* [RAW DATA]
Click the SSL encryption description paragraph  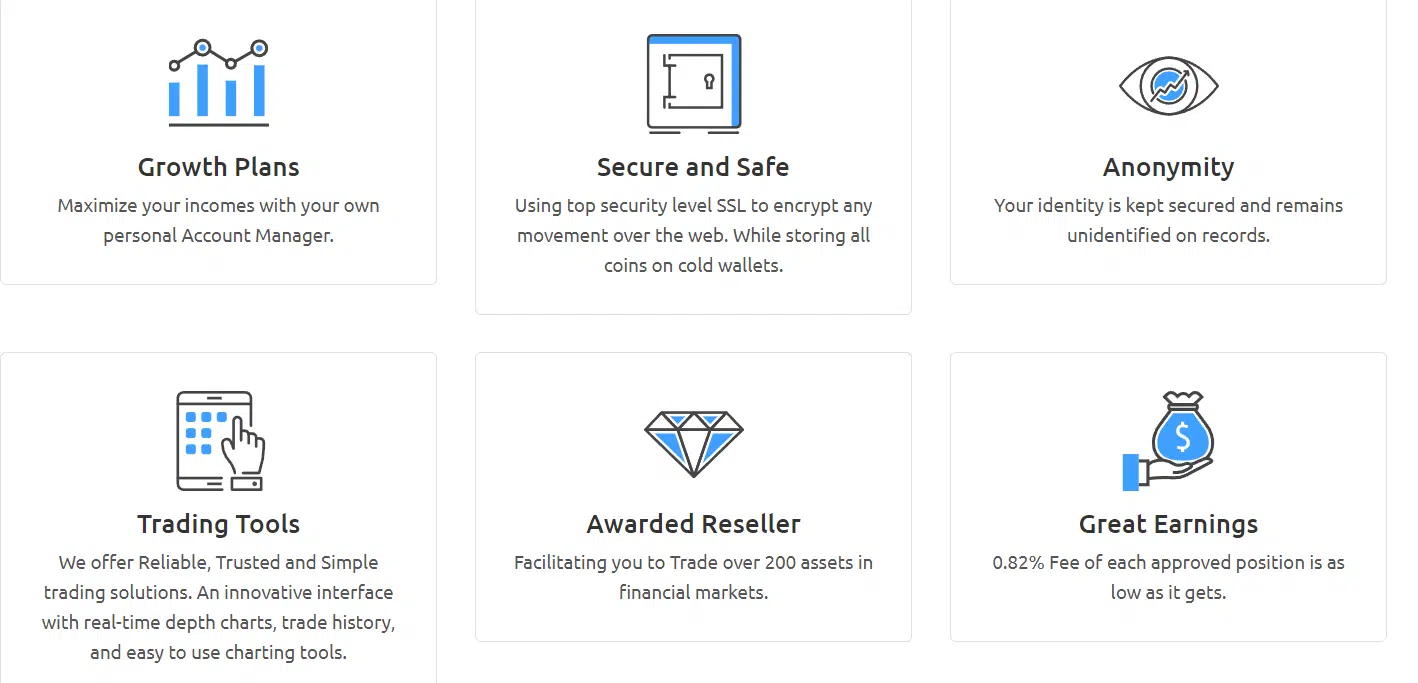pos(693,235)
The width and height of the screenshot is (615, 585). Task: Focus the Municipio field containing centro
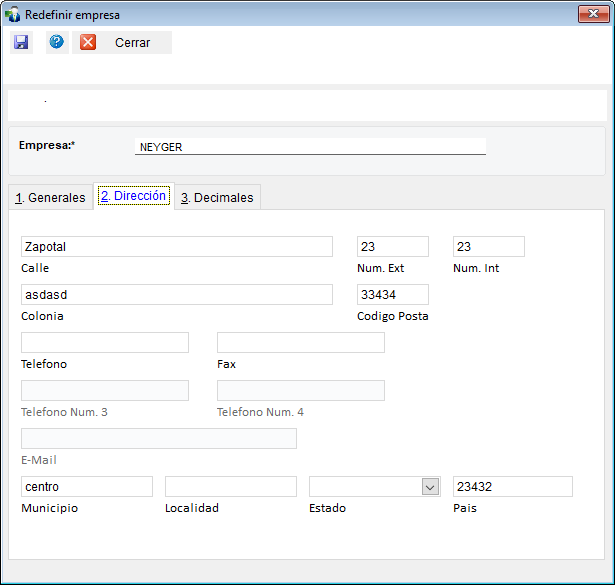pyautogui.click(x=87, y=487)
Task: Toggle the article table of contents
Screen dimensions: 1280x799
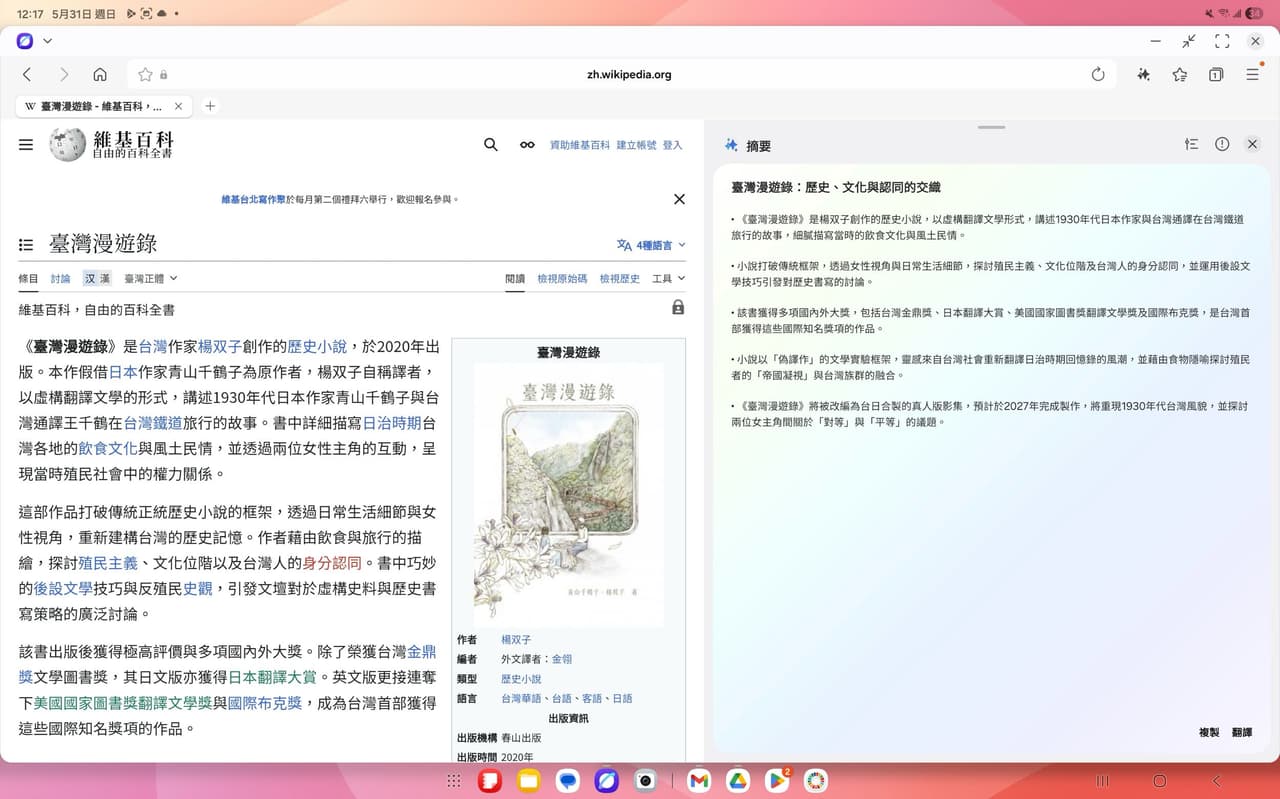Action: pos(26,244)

* [WORK REQUEST] Without the pictures, transcribe exactly the lines above from the one containing "Task: Toggle the article table of contents" through the last.

* [RESULT OF THIS EXERCISE]
Task: Toggle the article table of contents
Screen dimensions: 1280x799
Action: pos(26,244)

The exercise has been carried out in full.